● **Task details**: What the task needs is every record repeated exactly, nothing more.
-------- Records for this exercise --------
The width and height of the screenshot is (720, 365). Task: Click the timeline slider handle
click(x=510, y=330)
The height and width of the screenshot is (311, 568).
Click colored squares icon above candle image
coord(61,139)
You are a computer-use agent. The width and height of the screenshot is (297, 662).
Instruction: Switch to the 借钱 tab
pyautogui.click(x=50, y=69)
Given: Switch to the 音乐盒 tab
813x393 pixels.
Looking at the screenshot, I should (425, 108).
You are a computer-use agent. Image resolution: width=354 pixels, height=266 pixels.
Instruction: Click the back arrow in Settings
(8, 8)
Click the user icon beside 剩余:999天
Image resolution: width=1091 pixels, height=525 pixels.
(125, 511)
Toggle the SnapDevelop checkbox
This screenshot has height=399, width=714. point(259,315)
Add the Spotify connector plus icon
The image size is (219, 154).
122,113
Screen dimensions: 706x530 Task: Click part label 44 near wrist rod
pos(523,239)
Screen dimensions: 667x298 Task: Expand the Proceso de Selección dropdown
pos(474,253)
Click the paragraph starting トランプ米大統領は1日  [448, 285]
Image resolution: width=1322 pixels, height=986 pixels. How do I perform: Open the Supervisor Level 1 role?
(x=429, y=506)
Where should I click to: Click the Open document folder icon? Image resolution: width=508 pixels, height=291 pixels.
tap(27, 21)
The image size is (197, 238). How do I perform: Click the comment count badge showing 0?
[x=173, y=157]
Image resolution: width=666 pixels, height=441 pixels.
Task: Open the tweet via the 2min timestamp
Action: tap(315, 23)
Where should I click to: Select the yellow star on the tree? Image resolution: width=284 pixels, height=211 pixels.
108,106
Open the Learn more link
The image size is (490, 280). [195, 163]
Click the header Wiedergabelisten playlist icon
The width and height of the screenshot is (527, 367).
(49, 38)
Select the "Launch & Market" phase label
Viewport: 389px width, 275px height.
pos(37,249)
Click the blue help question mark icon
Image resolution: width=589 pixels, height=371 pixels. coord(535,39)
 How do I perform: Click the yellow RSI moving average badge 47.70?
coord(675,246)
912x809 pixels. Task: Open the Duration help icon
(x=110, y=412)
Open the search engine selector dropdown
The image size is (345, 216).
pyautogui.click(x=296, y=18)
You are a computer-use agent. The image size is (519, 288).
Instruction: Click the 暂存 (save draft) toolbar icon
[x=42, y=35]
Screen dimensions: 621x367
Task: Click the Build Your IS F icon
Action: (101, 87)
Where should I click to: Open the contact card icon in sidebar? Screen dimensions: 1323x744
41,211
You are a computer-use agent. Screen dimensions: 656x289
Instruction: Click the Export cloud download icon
--------
● **Answer to the exercise**:
The width and height of the screenshot is (720, 365). Task: Click the timeline slider handle
click(x=510, y=330)
The height and width of the screenshot is (311, 568).
Click colored squares icon above candle image
coord(61,139)
You are a computer-use agent. The width and height of the screenshot is (297, 662).
Instruction: Switch to the 借钱 tab
pyautogui.click(x=50, y=69)
Given: Switch to the 音乐盒 tab
813x393 pixels.
Looking at the screenshot, I should (425, 108).
You are a computer-use agent. Image resolution: width=354 pixels, height=266 pixels.
Instruction: Click the back arrow in Settings
(8, 8)
Click the user icon beside 剩余:999天
Image resolution: width=1091 pixels, height=525 pixels.
(125, 511)
Toggle the SnapDevelop checkbox
This screenshot has height=399, width=714. point(259,315)
Add the Spotify connector plus icon
The image size is (219, 154).
122,113
Screen dimensions: 706x530 Task: Click part label 44 near wrist rod
pos(523,239)
Screen dimensions: 667x298 Task: Expand the Proceso de Selección dropdown
pos(474,253)
Click the paragraph starting トランプ米大統領は1日  [448, 285]
Image resolution: width=1322 pixels, height=986 pixels. How do I perform: Open the Supervisor Level 1 role?
(x=429, y=506)
Where should I click to: Click the Open document folder icon? Image resolution: width=508 pixels, height=291 pixels.
tap(27, 21)
The image size is (197, 238). How do I perform: Click the comment count badge showing 0?
[x=173, y=157]
Image resolution: width=666 pixels, height=441 pixels.
Task: Open the tweet via the 2min timestamp
Action: tap(315, 23)
Where should I click to: Select the yellow star on the tree? Image resolution: width=284 pixels, height=211 pixels.
108,106
Open the Learn more link
The image size is (490, 280). [195, 163]
Click the header Wiedergabelisten playlist icon
The width and height of the screenshot is (527, 367).
(49, 38)
Select the "Launch & Market" phase label
Viewport: 389px width, 275px height.
pos(37,249)
Click the blue help question mark icon
Image resolution: width=589 pixels, height=371 pixels. coord(535,39)
 How do I perform: Click the yellow RSI moving average badge 47.70?
coord(675,246)
912x809 pixels. Task: Open the Duration help icon
(x=110, y=412)
Open the search engine selector dropdown
The image size is (345, 216).
pyautogui.click(x=296, y=18)
You are a computer-use agent. The image size is (519, 288).
Instruction: Click the 暂存 (save draft) toolbar icon
[x=42, y=35]
Screen dimensions: 621x367
Task: Click the Build Your IS F icon
Action: (101, 87)
Where should I click to: Open the contact card icon in sidebar? Screen dimensions: 1323x744
41,211
You are a computer-use agent. Screen dimensions: 656x289
Instruction: Click the Export cloud download icon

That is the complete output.